• _Your goal_: In the text on basketball and hip-hop, on what date did Dr. James Naismith draw up his 13 original rules?

• _Source text_:
(These logos are the work of David Rappoccio. You can find him on Twitter at @drawplaydave.)
Dr. James Naismith may have invented the game of basketball when he drew up his famous — and expensive — 13 original rules on December 21, 1891, but the game today assimilated the majority of its moves and traditions from the inner-city playgrounds and concrete courts that have produced most of the game’s greatest players.
And it was from these pockets of urban areas where DJ Kool Herc first invented hip-bop breaks while throwing parties in the Bronx during the early 1970s. Afrika Bambaataa and Grandmaster Flash followed suit and hip-hop infiltrated American culture like no one could have ever predicted — certainly not Herc (who didn’t get into the sales side of things at first).
The flair and bluster and bravado and one-on-one showmanship in hip-hop’s b-boys and b-girls, graffiti artists, beat boxers and the emcees who battle rap on the mic are all synonymous and interchangeable with the diction in the NBA game today. You can’t have one without the other, and while the NBA has done its part to corporatize the game today with dress codes and players speaking so easily about #brands, hip hop is still an indelible part of the game’s DNA.

• _Supplied records_:
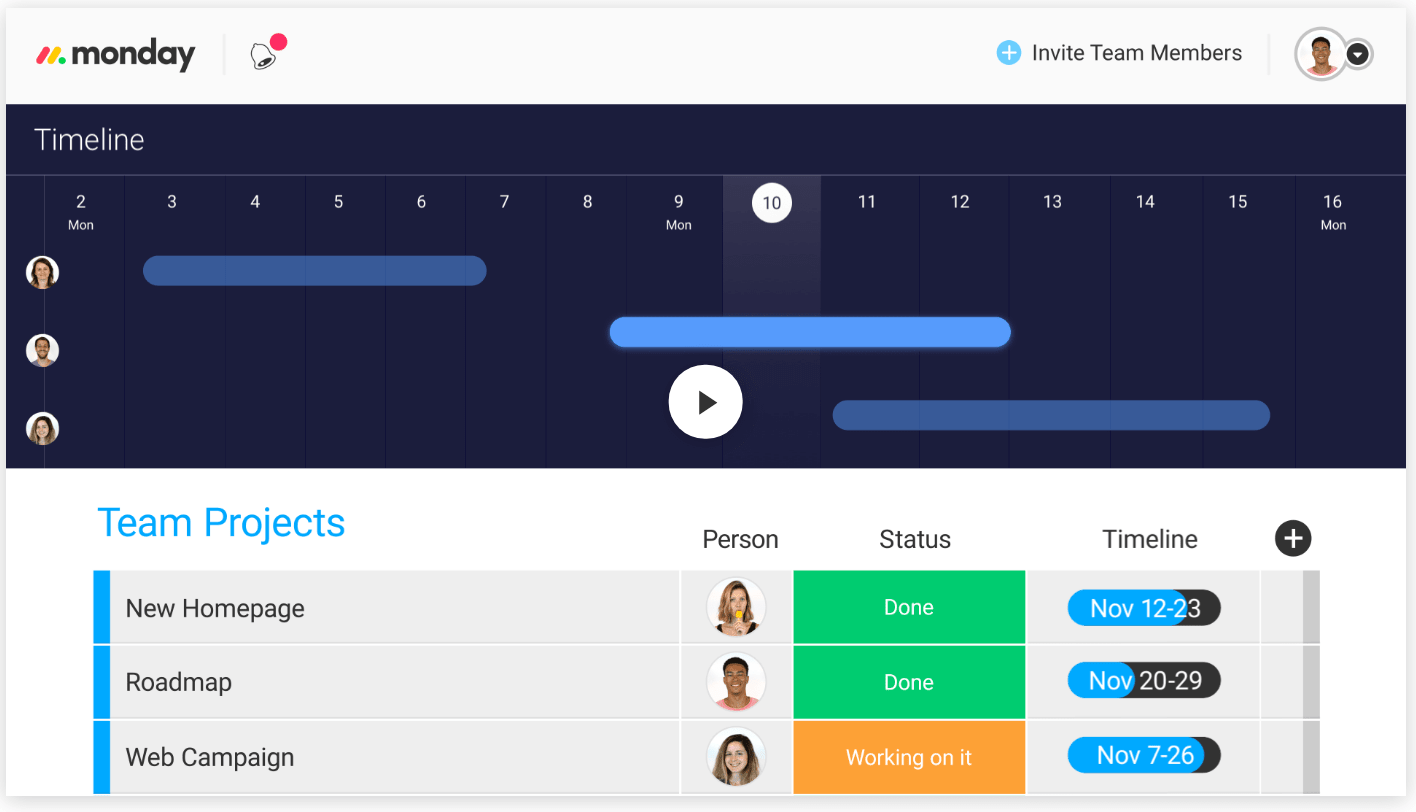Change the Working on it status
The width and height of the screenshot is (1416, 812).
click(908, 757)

==

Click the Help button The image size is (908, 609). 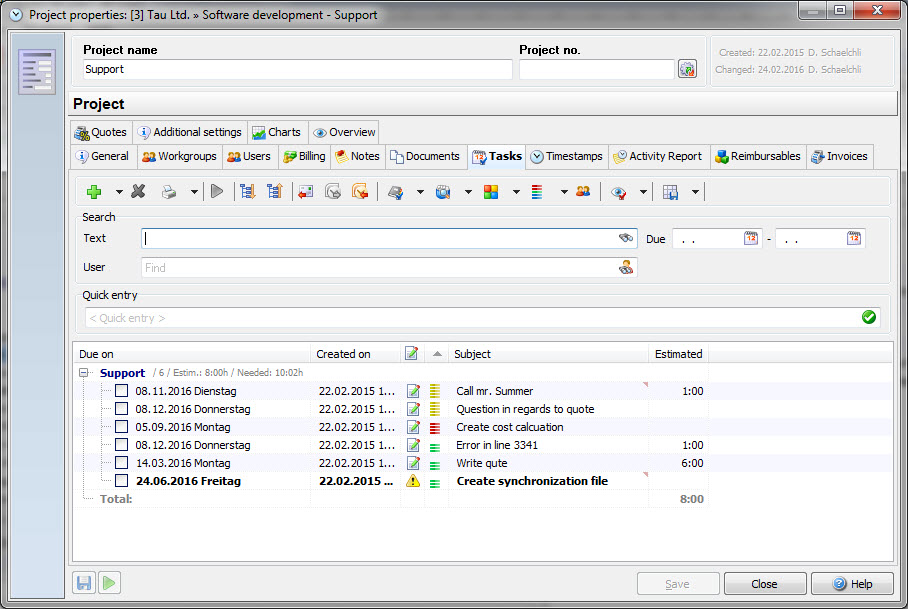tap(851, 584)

--

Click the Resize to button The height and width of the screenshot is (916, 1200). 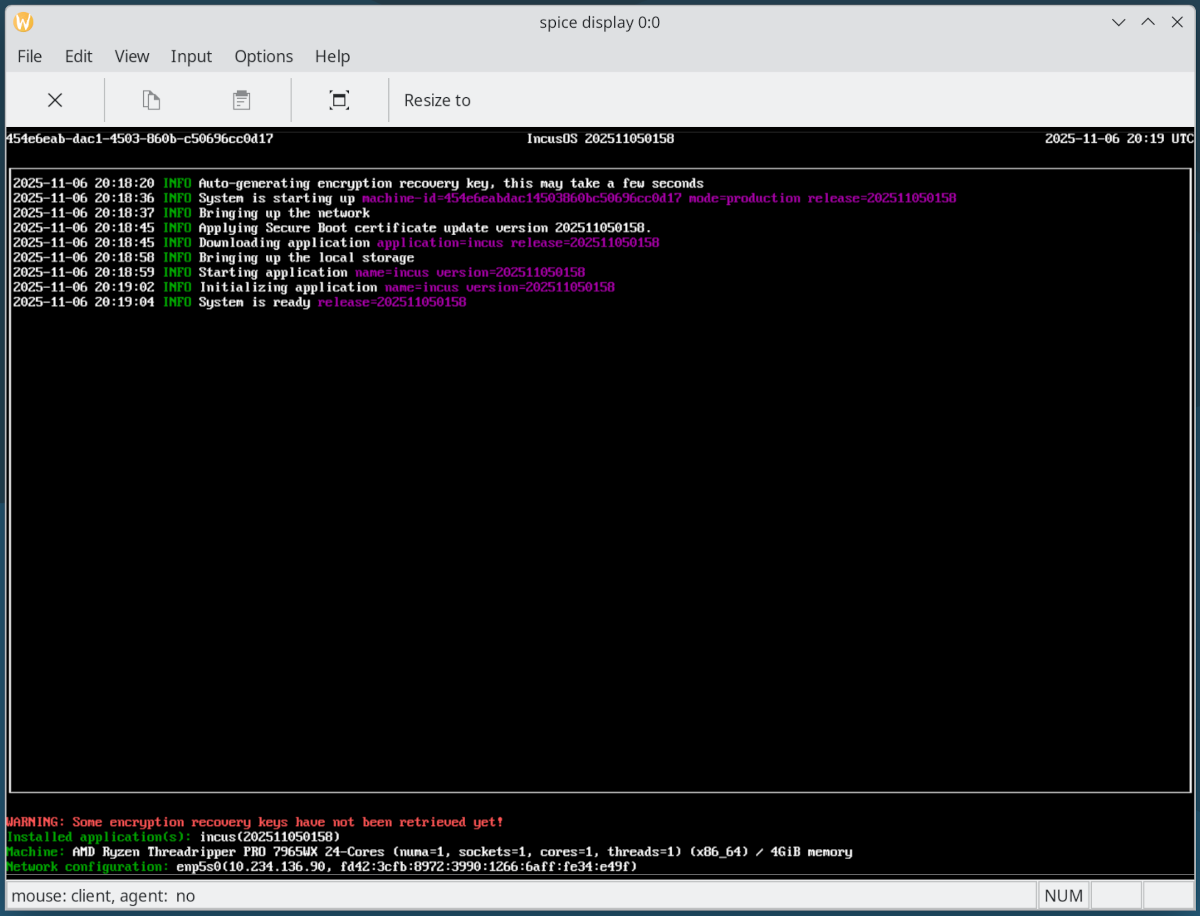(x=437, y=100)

• _Completed task_: December 21, 1891.